**Data to process**
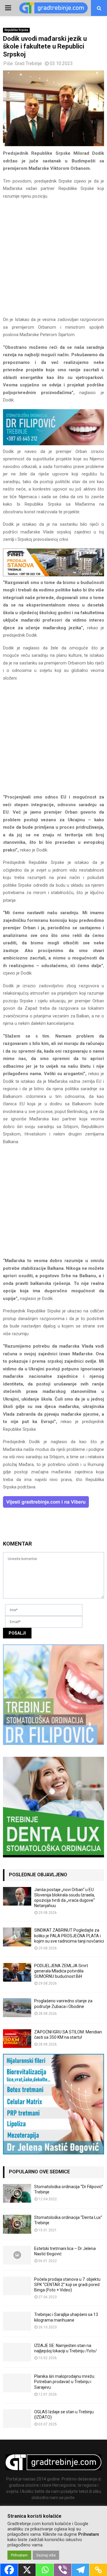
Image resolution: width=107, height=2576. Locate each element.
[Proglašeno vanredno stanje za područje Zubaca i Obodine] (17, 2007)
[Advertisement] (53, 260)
...
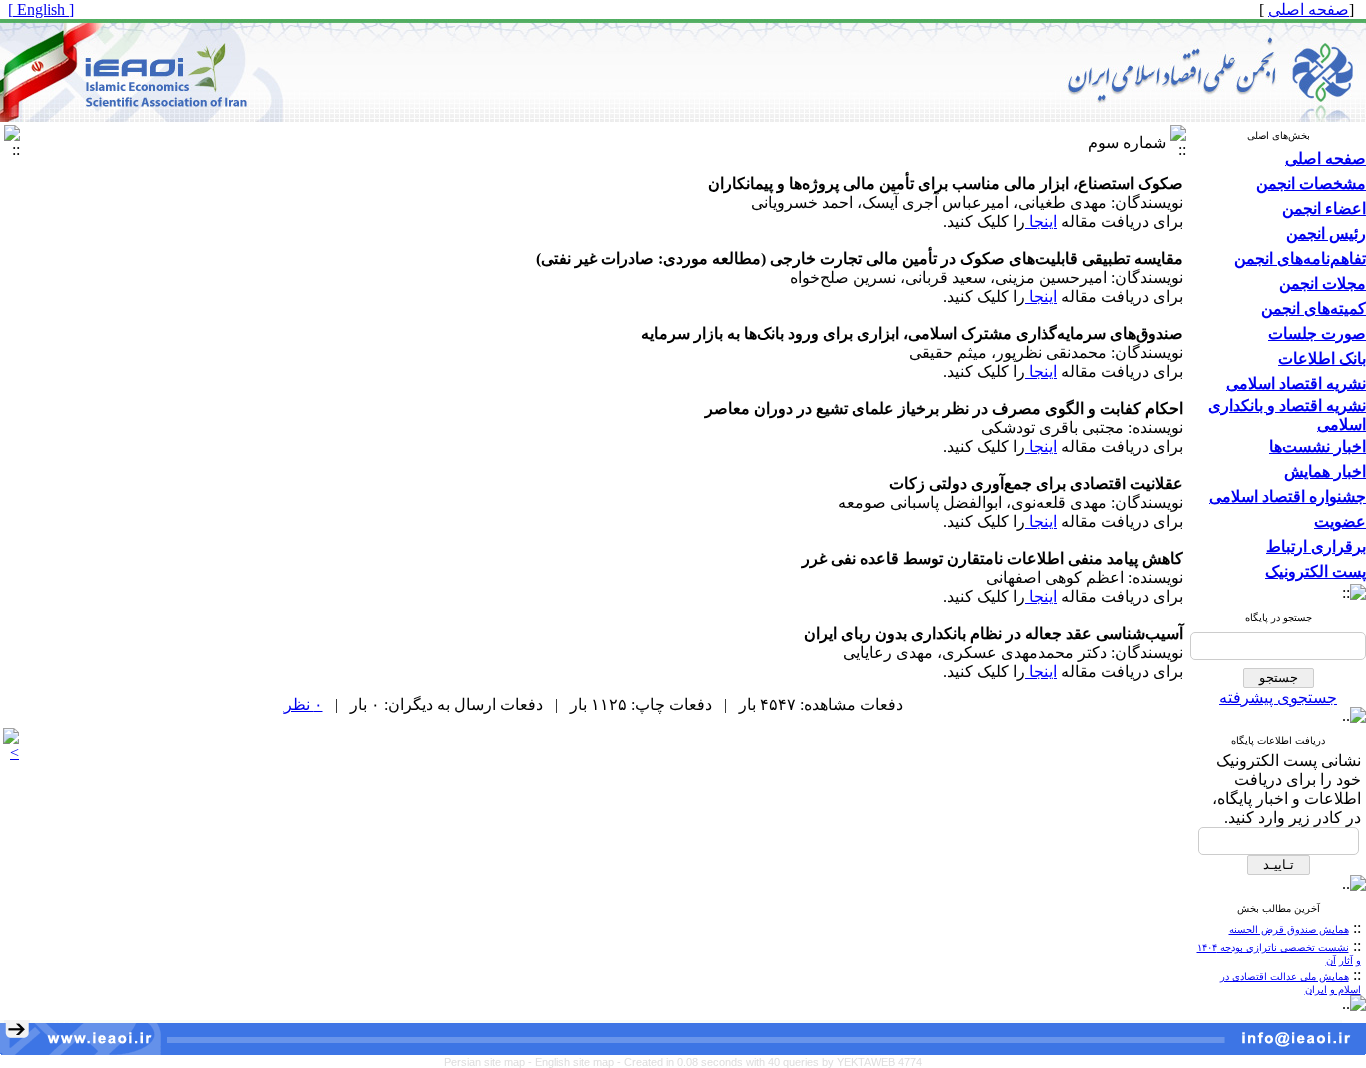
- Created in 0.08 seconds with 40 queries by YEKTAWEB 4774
==
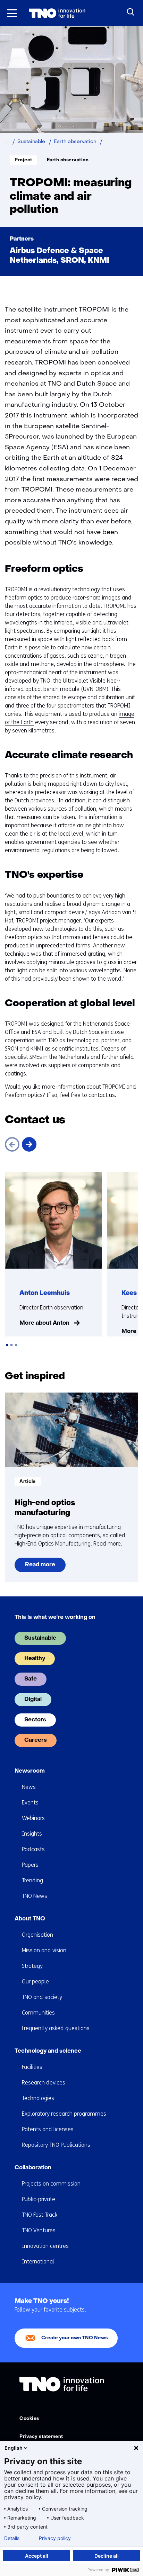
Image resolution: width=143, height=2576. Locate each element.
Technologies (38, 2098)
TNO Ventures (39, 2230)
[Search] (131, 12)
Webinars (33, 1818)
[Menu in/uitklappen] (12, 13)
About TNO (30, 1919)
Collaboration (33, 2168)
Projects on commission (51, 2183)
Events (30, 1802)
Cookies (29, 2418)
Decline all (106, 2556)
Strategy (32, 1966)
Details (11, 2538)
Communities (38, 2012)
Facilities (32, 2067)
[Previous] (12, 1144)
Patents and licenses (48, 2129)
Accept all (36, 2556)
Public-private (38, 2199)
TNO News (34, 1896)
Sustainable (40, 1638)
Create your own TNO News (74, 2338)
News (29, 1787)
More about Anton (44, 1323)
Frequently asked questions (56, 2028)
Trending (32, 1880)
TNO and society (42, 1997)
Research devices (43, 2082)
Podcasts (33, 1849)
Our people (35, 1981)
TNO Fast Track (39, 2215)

**Exercise description**
Among the records above, find the lines where the word "each" appears and copy them.

**Output of the exercise**
Image resolution: width=107, height=2576. Locate each element.
Image resolution: width=143, height=2576. Locate each element.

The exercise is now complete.